Now all we need to do it match them up. Here's where our first challenge comes in. Cost of living data is broken down by city, salary data by metropolitan area. So what I did was average (and here I used the mean) the cities that make up that metropolitan area. No, it's not perfect, but it'll do.
Second challenge: how do we use these numbers? There are lots of ways, but as I always say, when in doubt, divide something by something else. In this case, I divided median annual salary by cost of living. This gives us some sense of the "true" salary when compared to where the job is. The higher the cost of living, the lower the number.
So what happens when we do this? Well, first of all, we wonder why someone hasn't done this before. But then, we do a sample job to see how this all works out.
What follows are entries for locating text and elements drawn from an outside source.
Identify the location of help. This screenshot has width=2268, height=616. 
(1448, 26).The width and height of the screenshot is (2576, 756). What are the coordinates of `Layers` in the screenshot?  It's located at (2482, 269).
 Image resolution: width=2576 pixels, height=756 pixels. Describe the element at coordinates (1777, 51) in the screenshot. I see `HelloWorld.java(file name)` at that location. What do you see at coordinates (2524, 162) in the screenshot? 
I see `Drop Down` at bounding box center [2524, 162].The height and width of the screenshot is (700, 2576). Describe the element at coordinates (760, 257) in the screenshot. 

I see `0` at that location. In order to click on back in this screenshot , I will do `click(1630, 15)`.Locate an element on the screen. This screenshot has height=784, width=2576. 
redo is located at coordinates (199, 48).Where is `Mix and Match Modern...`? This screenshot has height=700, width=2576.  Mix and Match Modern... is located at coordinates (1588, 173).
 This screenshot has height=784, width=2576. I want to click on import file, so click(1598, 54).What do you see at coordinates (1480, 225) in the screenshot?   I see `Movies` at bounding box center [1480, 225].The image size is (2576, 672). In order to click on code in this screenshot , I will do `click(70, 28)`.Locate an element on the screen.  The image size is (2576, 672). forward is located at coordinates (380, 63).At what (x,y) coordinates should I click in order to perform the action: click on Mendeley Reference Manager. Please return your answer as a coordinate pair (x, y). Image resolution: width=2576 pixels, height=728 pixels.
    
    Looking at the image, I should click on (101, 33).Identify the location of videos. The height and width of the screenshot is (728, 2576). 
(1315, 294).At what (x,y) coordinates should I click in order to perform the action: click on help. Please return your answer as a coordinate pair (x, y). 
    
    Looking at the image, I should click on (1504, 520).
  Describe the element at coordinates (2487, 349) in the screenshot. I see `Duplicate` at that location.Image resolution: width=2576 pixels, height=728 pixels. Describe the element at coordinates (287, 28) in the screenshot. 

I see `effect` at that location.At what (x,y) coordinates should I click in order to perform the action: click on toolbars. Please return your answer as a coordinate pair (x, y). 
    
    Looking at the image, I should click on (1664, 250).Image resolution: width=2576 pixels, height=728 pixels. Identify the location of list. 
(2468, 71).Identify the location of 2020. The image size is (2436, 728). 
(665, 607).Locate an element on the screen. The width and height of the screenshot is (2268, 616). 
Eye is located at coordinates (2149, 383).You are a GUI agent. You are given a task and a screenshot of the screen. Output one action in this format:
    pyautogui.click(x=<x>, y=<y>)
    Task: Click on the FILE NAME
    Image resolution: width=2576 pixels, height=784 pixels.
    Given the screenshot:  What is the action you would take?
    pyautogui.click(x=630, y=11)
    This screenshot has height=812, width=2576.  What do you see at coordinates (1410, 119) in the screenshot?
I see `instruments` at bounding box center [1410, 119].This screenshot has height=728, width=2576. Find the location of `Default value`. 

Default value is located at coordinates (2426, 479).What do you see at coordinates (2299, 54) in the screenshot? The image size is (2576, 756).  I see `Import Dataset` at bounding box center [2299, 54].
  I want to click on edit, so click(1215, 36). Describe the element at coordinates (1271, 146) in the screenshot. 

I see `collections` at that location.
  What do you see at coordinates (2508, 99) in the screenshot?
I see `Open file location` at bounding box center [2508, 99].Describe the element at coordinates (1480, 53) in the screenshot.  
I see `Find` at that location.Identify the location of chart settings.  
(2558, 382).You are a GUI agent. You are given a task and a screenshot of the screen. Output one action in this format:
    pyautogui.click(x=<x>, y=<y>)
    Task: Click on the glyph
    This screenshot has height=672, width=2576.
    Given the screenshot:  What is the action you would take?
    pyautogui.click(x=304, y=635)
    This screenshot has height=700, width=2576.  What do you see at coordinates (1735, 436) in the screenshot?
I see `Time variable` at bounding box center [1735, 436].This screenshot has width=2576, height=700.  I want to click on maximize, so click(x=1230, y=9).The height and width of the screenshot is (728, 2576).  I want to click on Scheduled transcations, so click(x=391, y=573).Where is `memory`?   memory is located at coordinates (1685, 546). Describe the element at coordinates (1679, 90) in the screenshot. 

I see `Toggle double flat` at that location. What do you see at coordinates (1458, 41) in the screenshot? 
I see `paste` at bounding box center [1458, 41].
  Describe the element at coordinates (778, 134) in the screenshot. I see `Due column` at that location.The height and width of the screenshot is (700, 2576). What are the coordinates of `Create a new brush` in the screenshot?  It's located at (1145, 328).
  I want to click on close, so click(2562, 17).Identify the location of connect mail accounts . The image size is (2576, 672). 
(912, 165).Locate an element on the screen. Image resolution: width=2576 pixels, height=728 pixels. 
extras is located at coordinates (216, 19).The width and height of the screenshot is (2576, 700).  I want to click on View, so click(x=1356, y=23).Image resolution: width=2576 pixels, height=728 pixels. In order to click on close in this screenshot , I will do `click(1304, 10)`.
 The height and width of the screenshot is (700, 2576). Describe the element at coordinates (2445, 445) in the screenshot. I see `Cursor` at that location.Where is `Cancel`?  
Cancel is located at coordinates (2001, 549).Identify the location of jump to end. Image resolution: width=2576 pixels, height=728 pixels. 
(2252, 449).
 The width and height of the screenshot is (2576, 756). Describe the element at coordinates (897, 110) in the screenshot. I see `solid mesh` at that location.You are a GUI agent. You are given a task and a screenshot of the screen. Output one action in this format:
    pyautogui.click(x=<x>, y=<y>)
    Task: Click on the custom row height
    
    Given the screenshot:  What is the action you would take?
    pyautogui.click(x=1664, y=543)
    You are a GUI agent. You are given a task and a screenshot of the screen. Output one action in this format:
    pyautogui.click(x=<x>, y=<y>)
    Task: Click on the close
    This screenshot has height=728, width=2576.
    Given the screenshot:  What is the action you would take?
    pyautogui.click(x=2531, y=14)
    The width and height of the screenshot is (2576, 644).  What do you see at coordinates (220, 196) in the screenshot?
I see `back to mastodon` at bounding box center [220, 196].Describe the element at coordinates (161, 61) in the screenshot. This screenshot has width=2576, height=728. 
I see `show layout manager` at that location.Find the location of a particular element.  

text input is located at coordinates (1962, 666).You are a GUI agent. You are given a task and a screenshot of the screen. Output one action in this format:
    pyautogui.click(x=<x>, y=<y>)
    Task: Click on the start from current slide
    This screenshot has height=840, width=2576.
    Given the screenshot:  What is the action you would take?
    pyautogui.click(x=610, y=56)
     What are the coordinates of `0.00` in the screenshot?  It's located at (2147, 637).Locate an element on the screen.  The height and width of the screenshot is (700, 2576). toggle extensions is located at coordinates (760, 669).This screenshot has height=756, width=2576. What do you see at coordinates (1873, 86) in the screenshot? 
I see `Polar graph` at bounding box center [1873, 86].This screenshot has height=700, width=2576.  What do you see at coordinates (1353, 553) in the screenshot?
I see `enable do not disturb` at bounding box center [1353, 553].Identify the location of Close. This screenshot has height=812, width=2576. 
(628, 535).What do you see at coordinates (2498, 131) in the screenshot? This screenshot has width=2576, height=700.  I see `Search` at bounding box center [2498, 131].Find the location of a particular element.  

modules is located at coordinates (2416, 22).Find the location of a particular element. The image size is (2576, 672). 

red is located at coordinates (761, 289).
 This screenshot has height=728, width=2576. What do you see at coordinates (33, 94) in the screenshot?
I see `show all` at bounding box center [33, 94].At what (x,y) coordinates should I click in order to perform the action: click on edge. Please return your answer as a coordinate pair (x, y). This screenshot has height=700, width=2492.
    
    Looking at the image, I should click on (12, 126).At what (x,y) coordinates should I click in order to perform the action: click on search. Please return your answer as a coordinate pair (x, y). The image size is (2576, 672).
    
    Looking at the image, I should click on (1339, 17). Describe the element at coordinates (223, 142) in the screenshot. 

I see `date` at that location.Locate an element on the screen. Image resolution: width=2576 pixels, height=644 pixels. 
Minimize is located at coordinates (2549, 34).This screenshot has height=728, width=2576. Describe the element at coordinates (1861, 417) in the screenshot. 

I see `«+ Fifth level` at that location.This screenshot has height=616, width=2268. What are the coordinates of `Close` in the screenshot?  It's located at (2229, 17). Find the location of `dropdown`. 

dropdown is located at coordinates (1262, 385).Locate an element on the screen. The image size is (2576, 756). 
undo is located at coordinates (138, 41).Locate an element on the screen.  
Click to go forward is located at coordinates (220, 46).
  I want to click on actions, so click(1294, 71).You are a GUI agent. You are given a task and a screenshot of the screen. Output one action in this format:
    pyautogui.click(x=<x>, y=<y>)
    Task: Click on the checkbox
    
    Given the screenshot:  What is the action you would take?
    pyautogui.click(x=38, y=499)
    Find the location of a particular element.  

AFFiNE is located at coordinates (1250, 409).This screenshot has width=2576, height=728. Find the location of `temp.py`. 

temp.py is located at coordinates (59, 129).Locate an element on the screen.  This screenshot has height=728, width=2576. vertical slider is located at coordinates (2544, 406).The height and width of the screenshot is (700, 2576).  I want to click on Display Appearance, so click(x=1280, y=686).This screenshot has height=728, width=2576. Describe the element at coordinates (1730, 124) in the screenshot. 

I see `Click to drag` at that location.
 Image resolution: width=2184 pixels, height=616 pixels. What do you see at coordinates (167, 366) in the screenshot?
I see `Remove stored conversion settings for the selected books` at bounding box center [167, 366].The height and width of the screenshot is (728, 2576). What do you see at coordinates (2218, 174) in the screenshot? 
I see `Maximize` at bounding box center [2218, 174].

For my example I chose (purely at random) "Human Resources, Training, and Labor Relation Specialists." Let's start with how BLS displays the salary data. When we look at the BLS results, and these are available for all occupational groups , we see that salary is highest in these locations:
1. Framingham, MA ($80,070 mean annual wage)
2. Bridgeport-Stamford-Norwalk, CT ($76,200)
3. San Francisco-San Mateo-Redwood City, CA ($71,900)
4. Durham, NC ($69,260)
5. Wilmington, DE ($68, 210)
What happens if we use medians? Pretty much the same results, except the #5 spot goes to Hartford, CT and Wilmington slips to #7. Must be some HR specialists in Wilmington making bank.
Finally, what happens when we adjust median salary for cost of living? Let's call that the Bryan Index. Here are our top contenders (which I limited to approximately the 30 top salary cities--this stuff is time consuming, after all):
1. Niles-Benton Harbor, MI (median salary $63,150, Bryan Index of 842)
2. Durham, NC ($69,260 and 700)
3. Kennewick-Richland-Pasco, WA ($60,390 and 647)
4. Longview, WA ($62,750 and 644)
5. Wilmington, DE ($68,210 and 640)
So Durham and Wilmington hang in there--they have a good combination of high salary and relatively low cost of living. But the list has three new contenders, who are there because their cost of living is so competitive. Framingham drops to #10 due to its high cost of living.
This type of information is very useful, in many ways. Aside from being a great source of salary survey data, they help us answer this question: Are folks really underpaid or is that just the perception? Not to mention: Wow, we pay pretty well all things considered--are we doing anything with that information, like, I dunno, advertising it?
This is usually where someone says, "Hey Bryan, there is something that does this. Just go to www.youdidntgooglehardenough.com" Oh well. I had fun with statistics.